┌─ EXTRACT PROVIDED
Carrageenan (sometimes spelt ‘carrageenin’) is a family of linear sulphated polysaccarides; a type of large molecule of carbohydrate; which is extracted from red seaweed. It is used as an additive in many food products due to its gelling, thickening, stabilising and emulsifying properties.
At its most basic, it is produced by exposing the seaweed to hot water, then proceeding to evaporate the water leaving just the gel, although, suffice to say, modern production processes are more complicated. Here the harvested seaweed is dried, sifted and washed before being exposed to a hot alkali solution. Cellulose is then removed from the resulting mixture via centrifugation and filtration, before evaporating the alkali solution. The gel is then dried and powdered for use.
Carrageenan is usually divided into three classes for commercial use, which are dependent on the degree of sulphation and that have differing properties: kappa, which has one sulphate per disaccharide and forms a rigid gel in the presence of potassium; iota, which has two sulphates and forms a soft gel in the presence of calcium; and lambda, which has three sulphates and does not gel at all. As you may surmise from the naming scheme, there are many other types of carrageenan, however these are not typically used for commercial applications.
└─
┌─ RECORD EXTRACTS
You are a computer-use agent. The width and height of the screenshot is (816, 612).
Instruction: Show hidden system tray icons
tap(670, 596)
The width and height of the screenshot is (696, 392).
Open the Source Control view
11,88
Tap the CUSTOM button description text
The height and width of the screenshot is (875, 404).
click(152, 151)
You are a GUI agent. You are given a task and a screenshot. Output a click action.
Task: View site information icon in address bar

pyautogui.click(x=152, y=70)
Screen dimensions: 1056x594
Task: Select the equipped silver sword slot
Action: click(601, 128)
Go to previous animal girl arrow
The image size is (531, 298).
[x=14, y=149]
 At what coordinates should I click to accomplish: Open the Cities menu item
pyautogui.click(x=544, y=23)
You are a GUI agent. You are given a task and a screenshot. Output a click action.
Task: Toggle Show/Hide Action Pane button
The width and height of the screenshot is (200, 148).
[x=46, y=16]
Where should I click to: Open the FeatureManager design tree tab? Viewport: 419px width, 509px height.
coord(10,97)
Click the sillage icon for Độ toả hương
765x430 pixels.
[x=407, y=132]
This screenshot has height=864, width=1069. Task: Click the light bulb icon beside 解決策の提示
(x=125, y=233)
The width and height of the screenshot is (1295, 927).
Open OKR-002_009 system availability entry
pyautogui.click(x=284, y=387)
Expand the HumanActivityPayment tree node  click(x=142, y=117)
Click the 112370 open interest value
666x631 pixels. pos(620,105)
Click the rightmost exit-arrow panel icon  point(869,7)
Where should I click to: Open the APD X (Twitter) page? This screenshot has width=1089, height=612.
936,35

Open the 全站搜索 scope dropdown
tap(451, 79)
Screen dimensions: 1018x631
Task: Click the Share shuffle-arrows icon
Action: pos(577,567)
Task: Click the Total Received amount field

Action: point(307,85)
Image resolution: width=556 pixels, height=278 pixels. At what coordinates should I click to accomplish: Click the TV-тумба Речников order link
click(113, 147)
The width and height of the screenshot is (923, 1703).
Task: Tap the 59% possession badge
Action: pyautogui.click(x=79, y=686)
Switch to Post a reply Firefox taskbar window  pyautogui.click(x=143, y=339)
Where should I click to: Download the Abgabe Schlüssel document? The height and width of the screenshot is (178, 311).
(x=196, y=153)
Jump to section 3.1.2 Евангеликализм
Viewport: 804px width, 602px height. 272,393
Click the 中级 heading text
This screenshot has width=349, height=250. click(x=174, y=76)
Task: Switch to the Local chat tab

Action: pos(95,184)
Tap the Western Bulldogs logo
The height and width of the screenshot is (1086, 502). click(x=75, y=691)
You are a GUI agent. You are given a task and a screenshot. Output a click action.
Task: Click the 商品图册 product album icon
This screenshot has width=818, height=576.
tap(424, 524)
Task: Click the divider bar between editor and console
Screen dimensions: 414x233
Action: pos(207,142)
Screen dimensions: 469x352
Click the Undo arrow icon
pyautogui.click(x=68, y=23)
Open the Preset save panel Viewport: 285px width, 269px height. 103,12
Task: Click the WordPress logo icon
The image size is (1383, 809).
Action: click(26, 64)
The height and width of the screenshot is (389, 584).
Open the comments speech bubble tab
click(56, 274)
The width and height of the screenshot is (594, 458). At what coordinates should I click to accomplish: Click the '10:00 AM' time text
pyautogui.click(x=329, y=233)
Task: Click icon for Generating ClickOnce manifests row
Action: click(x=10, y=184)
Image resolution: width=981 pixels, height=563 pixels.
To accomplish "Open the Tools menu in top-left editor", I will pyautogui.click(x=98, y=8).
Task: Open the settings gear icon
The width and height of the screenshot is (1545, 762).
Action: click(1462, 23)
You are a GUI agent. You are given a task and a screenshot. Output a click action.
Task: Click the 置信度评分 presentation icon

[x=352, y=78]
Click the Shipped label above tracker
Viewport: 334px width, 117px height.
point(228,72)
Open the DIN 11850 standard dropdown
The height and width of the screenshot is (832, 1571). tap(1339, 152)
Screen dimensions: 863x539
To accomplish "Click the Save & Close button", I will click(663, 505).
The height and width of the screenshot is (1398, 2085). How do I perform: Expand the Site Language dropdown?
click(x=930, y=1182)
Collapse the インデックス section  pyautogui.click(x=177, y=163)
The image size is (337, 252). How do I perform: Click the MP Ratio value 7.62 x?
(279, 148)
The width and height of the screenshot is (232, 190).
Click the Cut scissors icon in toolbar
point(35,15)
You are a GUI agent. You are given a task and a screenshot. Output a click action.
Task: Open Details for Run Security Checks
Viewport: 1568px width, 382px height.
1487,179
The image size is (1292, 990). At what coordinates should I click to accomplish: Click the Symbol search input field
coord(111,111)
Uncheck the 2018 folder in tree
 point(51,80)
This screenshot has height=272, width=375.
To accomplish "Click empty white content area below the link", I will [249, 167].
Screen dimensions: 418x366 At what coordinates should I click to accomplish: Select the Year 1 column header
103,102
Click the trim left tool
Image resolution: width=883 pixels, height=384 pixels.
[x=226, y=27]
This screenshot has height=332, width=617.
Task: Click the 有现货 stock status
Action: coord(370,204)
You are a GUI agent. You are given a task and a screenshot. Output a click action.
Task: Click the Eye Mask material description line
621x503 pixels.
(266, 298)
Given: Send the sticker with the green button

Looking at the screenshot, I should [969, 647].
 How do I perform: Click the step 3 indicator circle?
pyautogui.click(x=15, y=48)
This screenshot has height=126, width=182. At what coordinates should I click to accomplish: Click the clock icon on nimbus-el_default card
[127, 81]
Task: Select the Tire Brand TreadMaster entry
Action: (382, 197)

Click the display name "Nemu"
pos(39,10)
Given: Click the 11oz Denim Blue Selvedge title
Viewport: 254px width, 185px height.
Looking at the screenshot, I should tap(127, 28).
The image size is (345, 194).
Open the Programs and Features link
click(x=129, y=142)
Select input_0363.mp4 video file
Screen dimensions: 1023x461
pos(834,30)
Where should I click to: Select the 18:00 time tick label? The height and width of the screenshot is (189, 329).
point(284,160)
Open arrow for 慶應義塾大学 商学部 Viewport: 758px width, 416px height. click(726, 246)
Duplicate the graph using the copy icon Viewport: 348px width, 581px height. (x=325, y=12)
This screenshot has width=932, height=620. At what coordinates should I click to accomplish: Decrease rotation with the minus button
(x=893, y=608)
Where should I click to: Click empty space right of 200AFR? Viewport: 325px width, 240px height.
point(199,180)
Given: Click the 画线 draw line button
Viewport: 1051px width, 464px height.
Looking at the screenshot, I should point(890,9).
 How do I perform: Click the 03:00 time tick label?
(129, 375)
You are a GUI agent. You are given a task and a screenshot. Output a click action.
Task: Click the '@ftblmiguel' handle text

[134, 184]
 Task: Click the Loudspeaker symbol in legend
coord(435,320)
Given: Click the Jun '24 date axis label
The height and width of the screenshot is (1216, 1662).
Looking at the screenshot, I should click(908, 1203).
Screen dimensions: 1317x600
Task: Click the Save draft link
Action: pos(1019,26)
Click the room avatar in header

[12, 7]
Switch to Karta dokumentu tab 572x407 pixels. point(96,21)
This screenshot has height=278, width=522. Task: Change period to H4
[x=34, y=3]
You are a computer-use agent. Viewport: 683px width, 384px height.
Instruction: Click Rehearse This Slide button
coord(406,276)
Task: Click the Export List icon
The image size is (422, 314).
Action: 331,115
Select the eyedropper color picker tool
└─
*WORK ORDER 1*.
Update the passage on carrageenan from "Carrageenan (sometimes spelt" up to and including "powdered for use.", replacing "seaweed" with "algae".
*WORK ORDER 2*.
Answer these questions about the passage on carrageenan.
(a) What is carrageenan extracted from?
(b) In modern production, how is cellulose removed from the mixture?
(c) Which class of carrageenan forms a soft gel in the presence of calcium?
You can ignore the listing.

*ANSWER SECTION 1*.
Carrageenan (sometimes spelt ‘carrageenin’) is a family of linear sulphated polysaccarides; a type of large molecule of carbohydrate; which is extracted from red algae. It is used as an additive in many food products due to its gelling, thickening, stabilising and emulsifying properties.
At its most basic, it is produced by exposing the algae to hot water, then proceeding to evaporate the water leaving just the gel, although, suffice to say, modern production processes are more complicated. Here the harvested algae is dried, sifted and washed before being exposed to a hot alkali solution. Cellulose is then removed from the resulting mixture via centrifugation and filtration, before evaporating the alkali solution. The gel is then dried and powdered for use.

*ANSWER SECTION 2*.
(a) Red seaweed.
(b) Via centrifugation and filtration.
(c) Iota.